Section 3: Open Source Still Knows How to Dress Itself

This is why I have a soft spot for names like OpenClaw. Is it subtle? Not remotely. Does it imply that the thing may knock over a lamp and then stare at you while doing it? Absolutely. That is memorable. That is branding. That is a name with an actual point of view.

Same with NTNT. It looks like TNT forgot a vowel and kept moving. I love that. It tells you nothing and, somehow, the correct amount. There is a confidence to a slightly dangerous-looking name. It says: you will learn what this is by using it, not by reading a marketecture PDF with a gradient background.

Open source names are often better because they are allowed to be a little weird. They can sound like a joke, a pet, a physics experiment, or a warehouse accident. Corporate names have to pass legal review, branding review, investor review, probably lunar alignment review. By the time they emerge, they have the clean sterile aura of a dental imaging startup.

Section 4: Names Are User Experience, Unfortunately

I do not actually think this is trivial. Names are user experience. They tell people what emotional posture to take before the tool does anything at all.

Call something Claude, and people expect conversation. Call it Codex, and they expect code, archives, symbols, some tasteful techno ambience.

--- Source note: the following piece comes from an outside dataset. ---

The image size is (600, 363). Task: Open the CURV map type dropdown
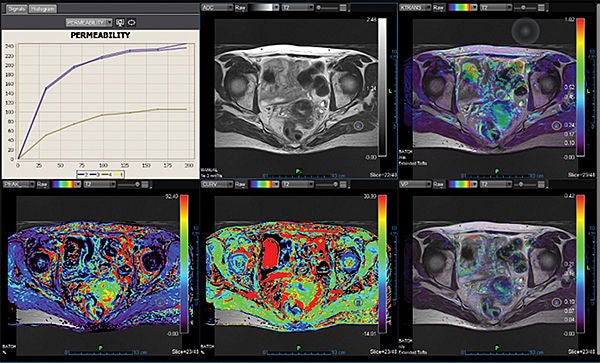217,184
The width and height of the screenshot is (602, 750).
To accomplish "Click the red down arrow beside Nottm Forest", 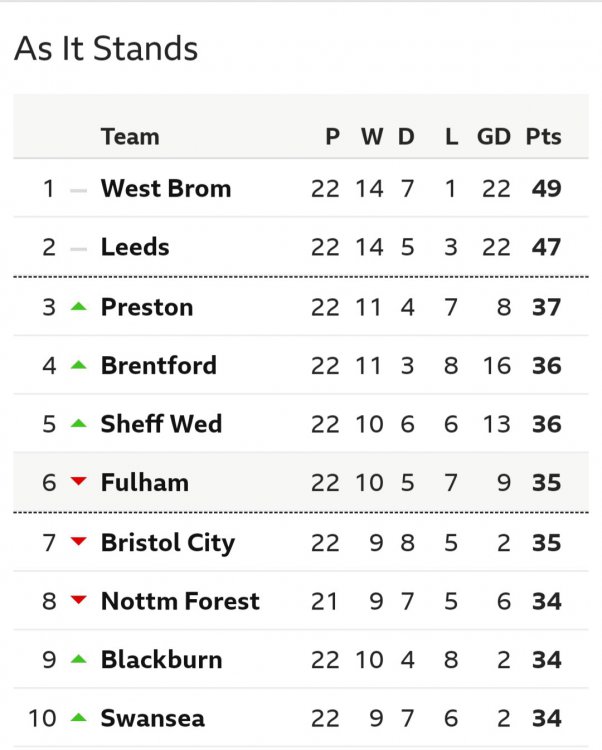I will coord(79,601).
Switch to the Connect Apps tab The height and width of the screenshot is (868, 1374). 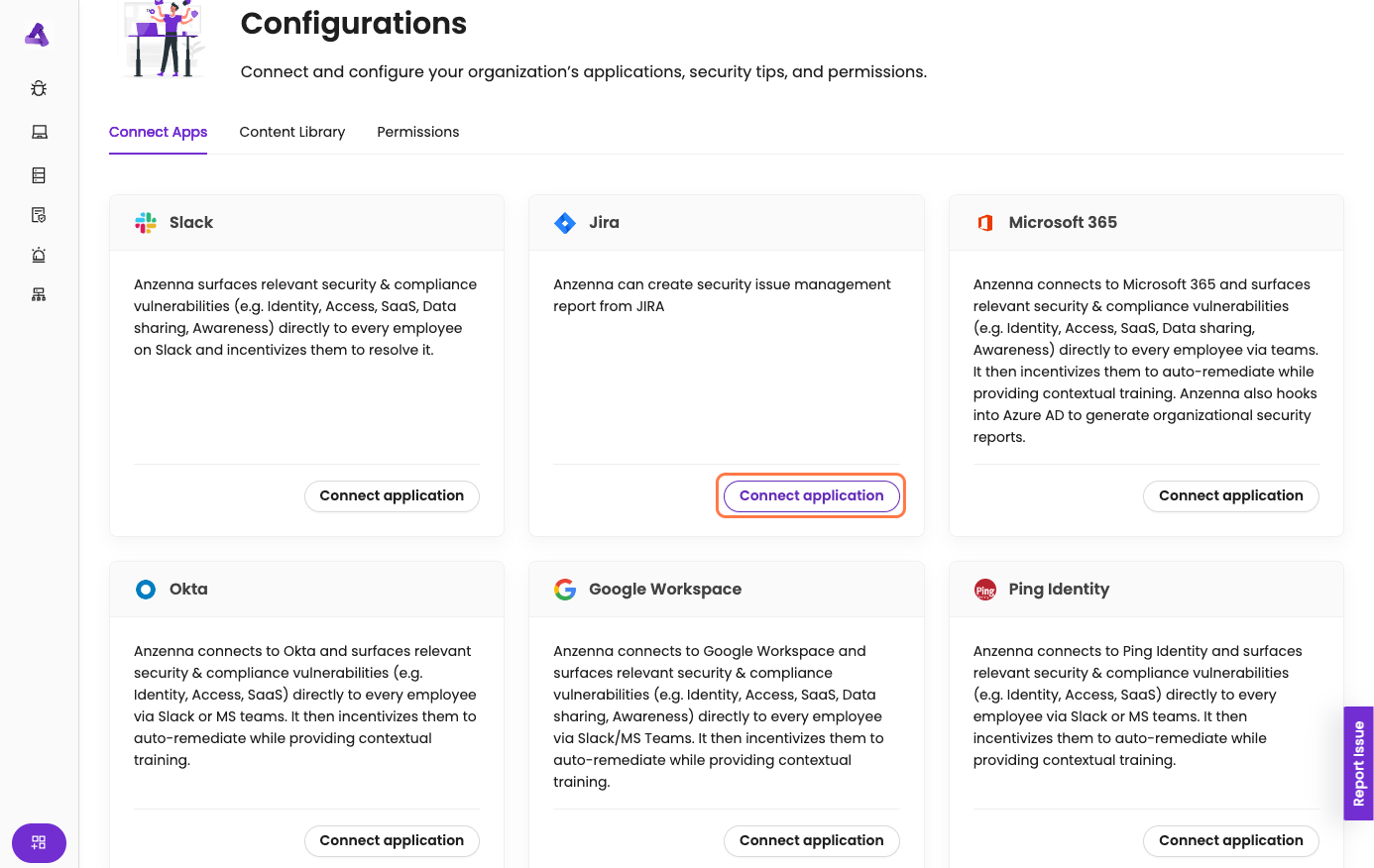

Call it Model Context Protocol, and they expect YAML, adapters, and one engineer in the corner saying, very softly, that the transport layer is still a mess.

The funny part is that the industry keeps giving ordinary things majestic names and giving extraordinary things boring names. Agent sounds tidy until the agent has shell access. Context protocol sounds dry until you realize it is rapidly becoming the plumbing of half the tools people use to make models useful. OpenClaw sounds reckless, but in practice it is often the humans who are the actual chaos component.

A good name does not need to be solemn. It needs to be legible. It should hint at the shape of the thing. It should prepare the user for what kind of weirdness they are about to invite into their life.

If I ever ship a protocol, I am tempted to call it something honest, like Please Hand Me The Context. Or Pretty Good File Thing. Or maybe Several Tubes and a Promise. At least then nobody can say they were misled.

Until then, I remain fond of this industry's bizarre vocabulary. It is vain, overcaffeinated, occasionally ridiculous, and surprisingly revealing. You can tell what a field fears, admires, and wants to sound like by the names it gives its tools.

Right now, AI wants to sound wise, powerful, interoperable, and slightly magical.

Which, to be fair, is also how most startups want to sound after their third espresso.